Integrating Personalized Learning with AP Standards and Skills

Laura Stott

History teacher Laura Stott from Madison Public Schools, Conn. is part of an innovation project to experiment with personalized learning throughout the year with Allison Zmuda.

Allison and I met back in the winter to determine how to start my oral history project, and I expressed to her that I was unsure how to begin instructing my students in the process. Students would need to know how to write open ended questions, how to gather historical research on the event or trend on which they were interviewing, how to behave during an interview which could be emotional, and, of course, I was still in the midst of preparing my students for the AP US History exam.

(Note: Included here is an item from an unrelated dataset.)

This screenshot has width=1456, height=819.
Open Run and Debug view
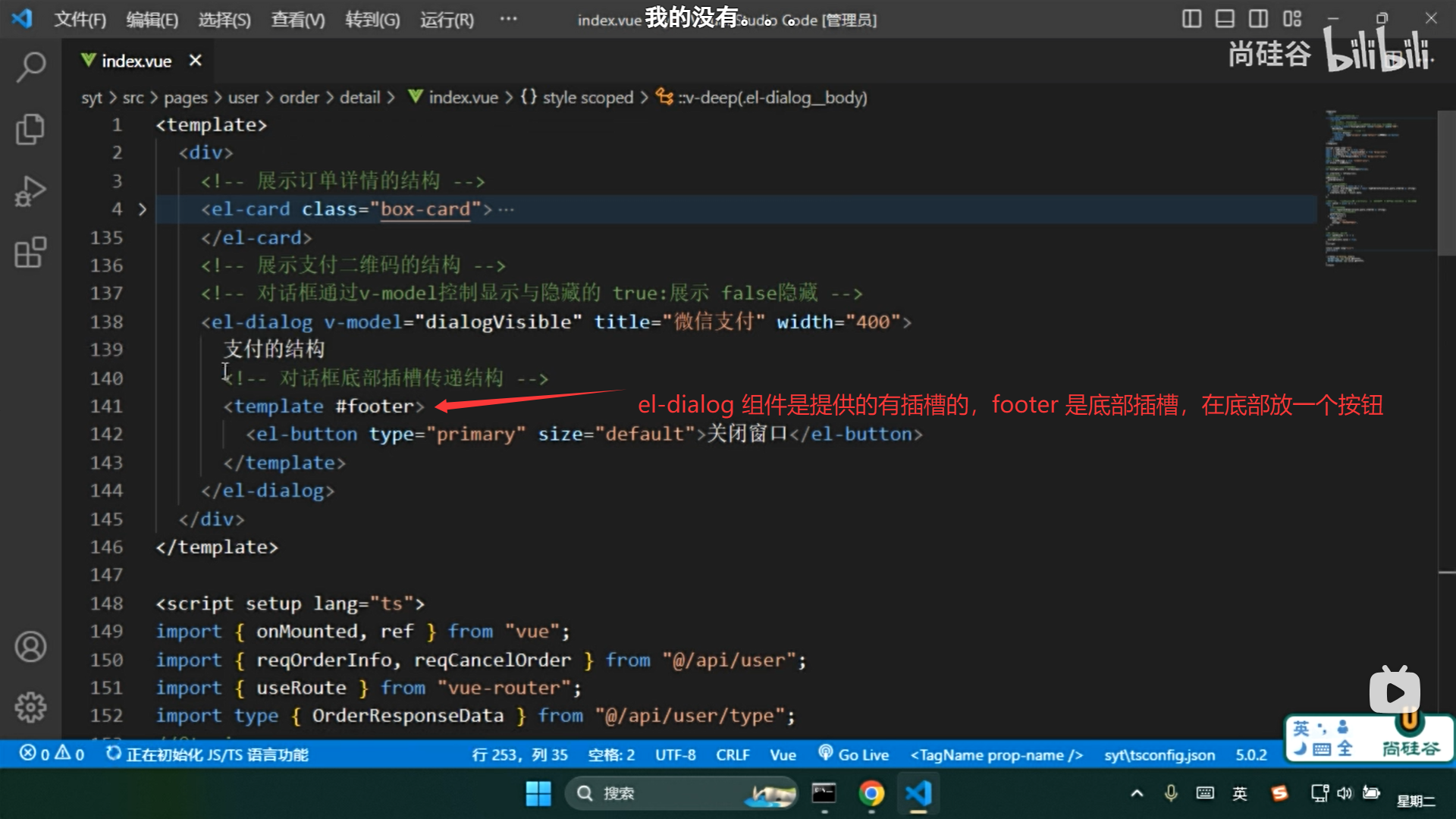[x=30, y=191]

Allison suggested to me that I begin with the question, “What makes a good interviewer?” She and I brainstormed interviews that had different styles and mediums, along with information from Donald Ritchie’s Doing Oral History and an interview with Charlie Rose on what he considers essential for an interviewer.

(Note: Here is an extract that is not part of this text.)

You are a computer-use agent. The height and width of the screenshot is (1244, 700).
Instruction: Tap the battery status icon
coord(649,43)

Allison then asked: what if this assignment became a document based essay question (DBQ)? The DBQ is one of the most challenging and essential exercises in AP US History; students must combine their historical knowledge with evidence gathered from primary source documents to craft a cohesive argument in response to a prompt. Going back to the College Board issued rubric for the DBQ, which I had been using with my students all year, I found that many of the skills listed transferred perfectly into this oral history assignment. For example, students must “provide an example or additional piece of specific evidence beyond those found in the documents to support or qualify the argument.” My students might connect to interviews they have seen on their own, or examples of oral history that we have studied throughout our course.

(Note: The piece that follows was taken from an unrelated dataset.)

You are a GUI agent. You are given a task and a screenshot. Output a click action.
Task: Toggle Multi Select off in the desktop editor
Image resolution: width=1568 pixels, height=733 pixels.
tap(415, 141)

The students’ responses to this DBQ prompt were impressive – I had a big time “teacher nerd” moment, the ones where you squeal with joy at the connections your students are making! Students wrote articulately, and many were able to satisfy elements of the DBQ rubric with which they had struggled all year. Students also took intellectual risks, making connections that made meaning for them. For example, one student began his essay by writing about the meme-ified and auto-tuned YouTube video “Ain’t Nobody Got Time for That” in which the resident of a building that had caught on fire describes her experience to a reporter. I had my doubts as I began to read. However, he wrote about this video as an example of what can go wrong when an interviewer does not take his or her subject seriously, does not ask questions to deepen understanding, and does not have a strong intellectual context for his interviewee. No matter the connections made, I felt that every student understood what makes a good interviewer in a way that was accurate and personal to them.

I am impressed with my students, and so proud of their work and learning. And I am proud of Allison and myself for creating an assignment which demonstrates that a class can personalize learning AND teach AP standards and skills.